Strathern parece endossar o mundo dos fenômenos de Kant (agnosticismo filosófico). Mas cabe aqui uma pergunta: A conclusão de que não podemos conhecer o mundo real, ou pelo menos parte dele, já não trás em si, um certo conhecimento (por mínimo que seja) desse mundo? Não se pressupõe aí, um conhecimento sobre a realidade? Não estaria no pensamento kantiano o germe do relativismo pós-moderno, apesar deste abominar as dimensões apriorísticas do conhecimento, algo tão caro ao pensamento de Kant? Espero não estar fazendo indagações bestas.

Kant escreveu também a Crítica da Razão Prática, onde procurou as bases metafísicas da moralidade. A lei fundamental na qual todos nós devemos guiar nossas ações. Kant não estava preocupado com o conteúdo das ações morais, mas com o seu fundamento. O resultado de sua Filosofia Moral é o Imperativo Categórico que diz: “Aja somente de acordo com um princípio que desejaria que fosse ao mesmo tempo uma lei universal.” O sistema moral de Kant, pelo que pude perceber noutro lugar, é muito bem construído, entretanto, quando Kant o aplica no dia a dia, suas conseqüências são nefastas (e Kant não vê isso como um problema). Talvez o caso mais emblemático seja a mentira. Para o Filósofo não devemos mentir em hipótese nenhuma. Mentiu, mesmo que seja para salvar uma mãe, amigo, etc., está sob o peso do erro moral.
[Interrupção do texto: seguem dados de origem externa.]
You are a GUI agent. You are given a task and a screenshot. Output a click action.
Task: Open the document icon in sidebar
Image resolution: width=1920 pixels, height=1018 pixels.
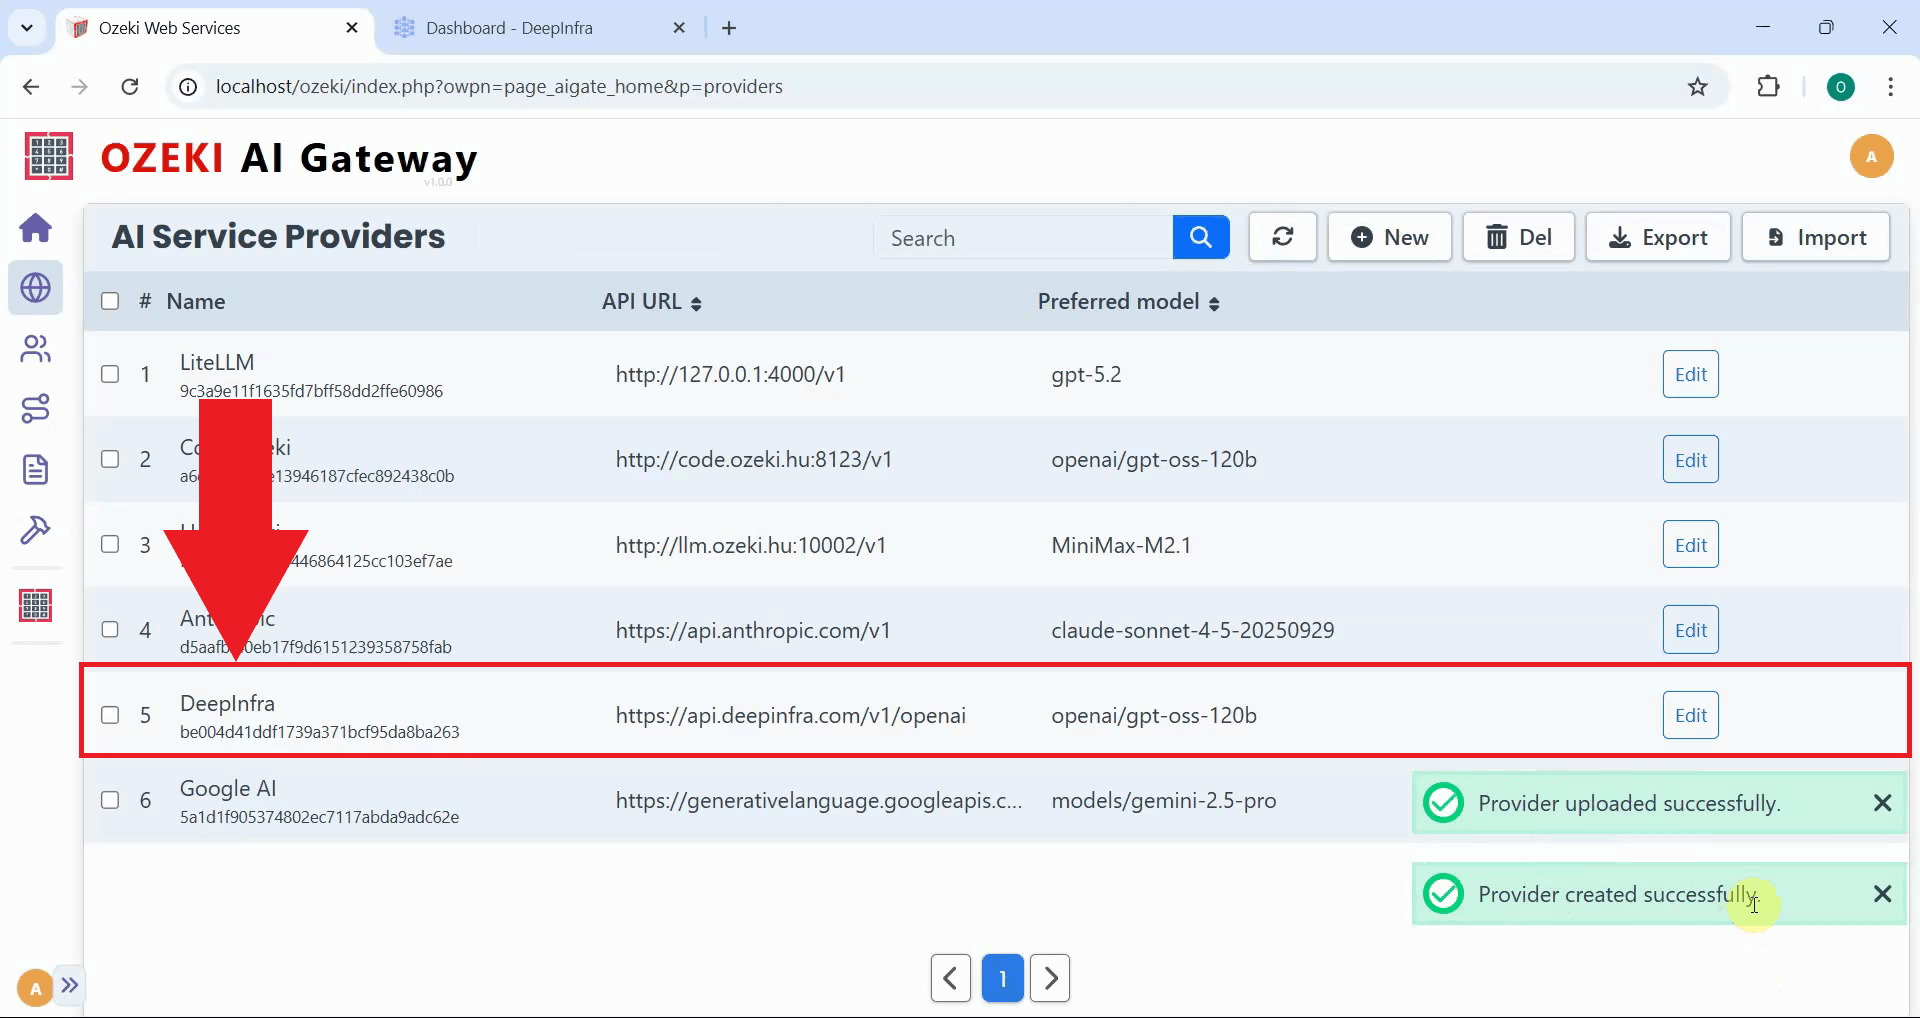36,469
“O sistema ético de Kant também levou-o a acreditar que não deveríamos jamais mentir, apesar das consequências que pudessem advir desse fato. Estava bastante consciente das implicações desse ponto de vista, mas, apesar disso, manteve-o. ‘Dizer uma mentira a um assassino à procura de um amigo seu, refugiado na sua casa, seria um crime.’ Devemos acreditar que Kant teria sido capaz de entregar um amigo judeu aos nazistas? Não: tudo que sabemos a seu respeito me deixa convencido de que ele teria seguido nessas circunstâncias os preceitos do dever. Sua mente tão vivaz descobriria rapidamente alguma norma que o proibisse de entregar o amigo. No entanto, essa questão de nunca mentir expõe uma falha evidente no sistema de Kant. A fim de não cometer nenhum erro, ele considerou o tema com excessiva seriedade. Chegou a gastar tempo se torturando sobre a licitude de se concluir uma carta com a saudação costumeira da época ‘Seu humilde servo’. Seria mentira? Kant insistiu que não era escravo de ninguém e que não tinha qualquer intenção de prestar obediência a seus correspondentes, mas finalmente parece ter cedido em relação a esse ponto.” P. 13-14.

Muitas coisas curiosas sobre a vida de Kant são reveladas por Strathern. Há um posfácio que analisa novamente a metafísica kantiana, com as suas categorias a priori e seu Imperativo Categórico. No final do livro, ele ainda traz algumas citações compreensíveis da Crítica da Razão Pura.